Main opposition leader meets President Gül, shares worries over recent protests

Main opposition leader meets President Gül, shares worries over recent protests

ANKARA
Main opposition leader meets President Gül, shares worries over recent protests

Main opposition Republican People’s Party (CHP) leader Kemal Kılıçdaroğlu. DHA Photo

Main opposition Republican People’s Party (CHP) leader Kemal Kılıçdaroğlu met with President Abdullah Gül on June 3 to share his worries over the week-long protests across the country, criticizing Prime Minister Recep Tayyip Erdoğan’s attitude on the issue.

After the meeting, Kılıçdaroğlu answered questions from reporters about whether he had discussed calling for an extraordinary Cabinet meeting to be held, saying he had reminded the president of his constitutional authority.

“I said the language of the prime minister tended to escalate incidents, rather than calm them.
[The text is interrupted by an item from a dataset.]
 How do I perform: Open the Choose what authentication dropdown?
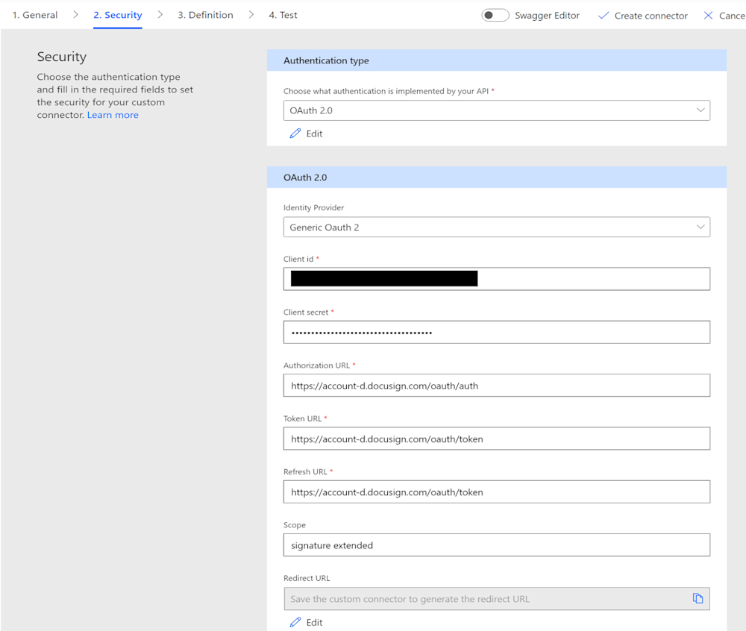(497, 110)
I said a president had important tasks to do,” he said.

The president is authorized to “summon Parliament when necessary and to call the Cabinet to meet under his chairmanship whenever he deems it necessary,” according to Article 104 of the Constitution.

“I told him that the incidents in Taksim, my visit there, the profile of the [protesters], their demands for freedom and democracy, were quite normal in democracies,” Kılıçdaroğlu said, adding that the president had said recalled that he had called for calmness three times.
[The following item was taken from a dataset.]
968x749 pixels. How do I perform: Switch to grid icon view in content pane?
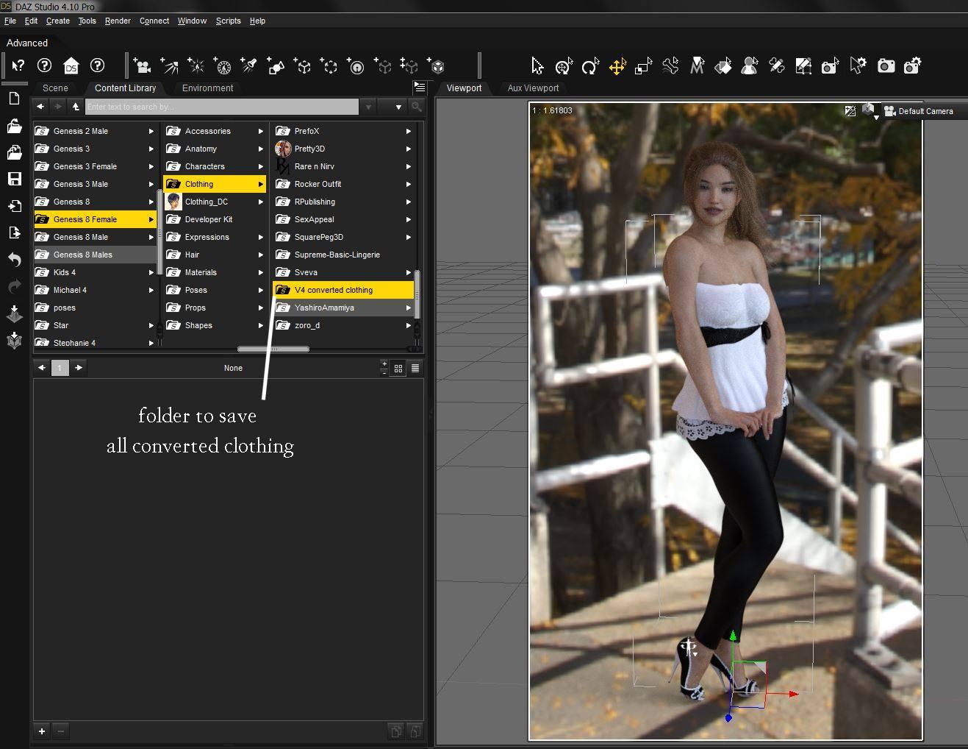tap(398, 368)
Commenting on Erdoğan’s recent words that he would struggle to stop 50 percent of society keeping out of the tension, Kılıçdaroğlu said that only a prime minister without a sense of responsibility would make such a statement.

“He should call for common sense,” he added.

“It is not democracy when you say ‘I hold control of 50 percent of the society and I can put them on the field with sticks in their hands whenever I want to, and then a battle will come out,’ this is the discourse of dictators,” Kılıçdaroğlu said, also adding that his party did not approve of protests damaging public goods.

He stressed once again that there was “no doubt” that the police had used disproportionate force against protesters.

The call for the unexpected meeting with Gül came from the CHP head earlier today.